In the moderate/reformist daily Mardom-Salari, Farzami writes that it is true that Rouhani is not a Principlist, in spite of the post-election attempts by conservatives to say he belongs to their camp – but that it must also be remembered that he cannot fully be considered a member of the reformist camp and that all should refrain from trying to stake a unique claim to the president-elect. He writes, “Rouhani is not a reformist in the strict definition of the word, as the reformists and the supporters of this movement did not join his campaign until his endorsement by the reformist leaders…” Regardless, he argues, the debate over where Rouhani lies in the political spectrum is a fruitless and pointless one, as the nation benefits from having two vibrant political movements in it, and both have a common interest in Rouhani’s success. “Lets us not demand shares and instead let Rouhani be the person who ran on a platform of prudence and hope,” he argues.
In the reformist daily Arman, Ayatollah Hashemzadeh Herisi writes that the president-elect’s duty is to resist extremism and radicalism as Iran moves forward from a tense electoral campaign by setting an example of the moderateness and prudence that he espoused as principles during his campaign. “It is very good that he plans to build a non-partisan cabinet. This cabinet must be built upon decent people and these decent people also must seek these same qualities in choosing their deputies and associates.”

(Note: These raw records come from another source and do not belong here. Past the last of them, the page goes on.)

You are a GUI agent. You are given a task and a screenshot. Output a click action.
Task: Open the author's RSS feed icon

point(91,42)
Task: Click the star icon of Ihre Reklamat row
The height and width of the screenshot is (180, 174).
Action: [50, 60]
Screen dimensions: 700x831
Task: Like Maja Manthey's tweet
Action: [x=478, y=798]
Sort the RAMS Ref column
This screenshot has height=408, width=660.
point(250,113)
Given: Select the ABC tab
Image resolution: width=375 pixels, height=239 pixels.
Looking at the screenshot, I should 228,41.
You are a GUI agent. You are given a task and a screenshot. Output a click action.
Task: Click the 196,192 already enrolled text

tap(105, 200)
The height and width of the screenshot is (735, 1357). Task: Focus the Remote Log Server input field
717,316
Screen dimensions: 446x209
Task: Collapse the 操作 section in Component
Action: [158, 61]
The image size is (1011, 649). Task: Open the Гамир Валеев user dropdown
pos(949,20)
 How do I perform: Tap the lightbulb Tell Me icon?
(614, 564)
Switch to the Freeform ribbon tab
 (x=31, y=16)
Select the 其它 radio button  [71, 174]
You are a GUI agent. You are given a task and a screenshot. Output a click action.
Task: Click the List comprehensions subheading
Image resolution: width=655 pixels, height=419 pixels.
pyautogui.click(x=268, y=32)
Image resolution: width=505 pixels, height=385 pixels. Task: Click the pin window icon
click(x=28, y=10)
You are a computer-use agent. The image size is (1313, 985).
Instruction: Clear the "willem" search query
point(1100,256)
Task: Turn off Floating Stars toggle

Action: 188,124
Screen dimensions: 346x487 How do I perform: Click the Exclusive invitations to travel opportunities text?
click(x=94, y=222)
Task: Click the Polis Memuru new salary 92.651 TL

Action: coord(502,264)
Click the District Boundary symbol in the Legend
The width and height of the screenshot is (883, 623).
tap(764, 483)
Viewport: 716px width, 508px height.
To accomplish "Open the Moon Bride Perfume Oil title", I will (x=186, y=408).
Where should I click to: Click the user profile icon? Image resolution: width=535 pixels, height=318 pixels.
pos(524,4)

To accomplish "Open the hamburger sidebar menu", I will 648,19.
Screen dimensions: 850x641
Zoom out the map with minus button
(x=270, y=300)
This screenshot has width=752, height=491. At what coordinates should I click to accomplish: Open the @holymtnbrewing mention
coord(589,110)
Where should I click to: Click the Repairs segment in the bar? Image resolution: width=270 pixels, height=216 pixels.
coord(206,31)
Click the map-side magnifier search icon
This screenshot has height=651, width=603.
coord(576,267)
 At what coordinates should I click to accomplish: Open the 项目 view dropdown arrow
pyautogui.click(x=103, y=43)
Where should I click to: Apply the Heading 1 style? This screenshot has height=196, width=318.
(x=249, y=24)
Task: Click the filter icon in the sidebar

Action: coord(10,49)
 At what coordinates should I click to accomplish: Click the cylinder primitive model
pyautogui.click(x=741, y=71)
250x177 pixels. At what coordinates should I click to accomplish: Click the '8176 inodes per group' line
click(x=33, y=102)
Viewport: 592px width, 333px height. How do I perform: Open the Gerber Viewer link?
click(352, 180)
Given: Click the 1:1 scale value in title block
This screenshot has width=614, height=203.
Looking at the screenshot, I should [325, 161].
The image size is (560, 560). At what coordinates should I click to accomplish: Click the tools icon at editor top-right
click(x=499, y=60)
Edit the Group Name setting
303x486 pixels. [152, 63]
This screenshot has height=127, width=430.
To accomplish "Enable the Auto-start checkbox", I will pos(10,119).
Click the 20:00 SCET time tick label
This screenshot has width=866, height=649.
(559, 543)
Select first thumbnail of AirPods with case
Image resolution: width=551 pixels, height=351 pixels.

Mohammad Imani writes in the hardline Kayhan daily that Rouhani need not be claimed by one faction or another, as true reformists – not to be confused with the “seditionist, opportunistic, and law-breaking movements” who seized upon the 2009 election to challenge the Islamic Republic in street protests – want what is best for the country, just like Principlists do. Calling them “two sides of the same coin,” he argues, “There is no major distinction between the Principlists and the reformists,” and as this is the case, both sides can and must support and work with Rouhani. “The truth is that the main line of division in the nation is not between the Principlists and the Reformists. What true Principlist can be opposed to reformism in the sense of changing and improving the current circumstances based on our principles?” He also argues that Rouhani is well experienced, knows well who the true enemies of Iran are, has been approved by the Guardian Council, and has given assurances that he will not act in a way to displease Supreme Leader Ali Khamenei. Thus, he says, while those who have claimed to be reformists while seeking to sow sedition are real enemies, Rouhani is not someone to be afraid of. In fact, he says, many Principlists who “are loyal to the principles and goals of the Islamic Revolution” rightly believe Rouhani to be a member of their own ranks, even if they may have voted for another candidate.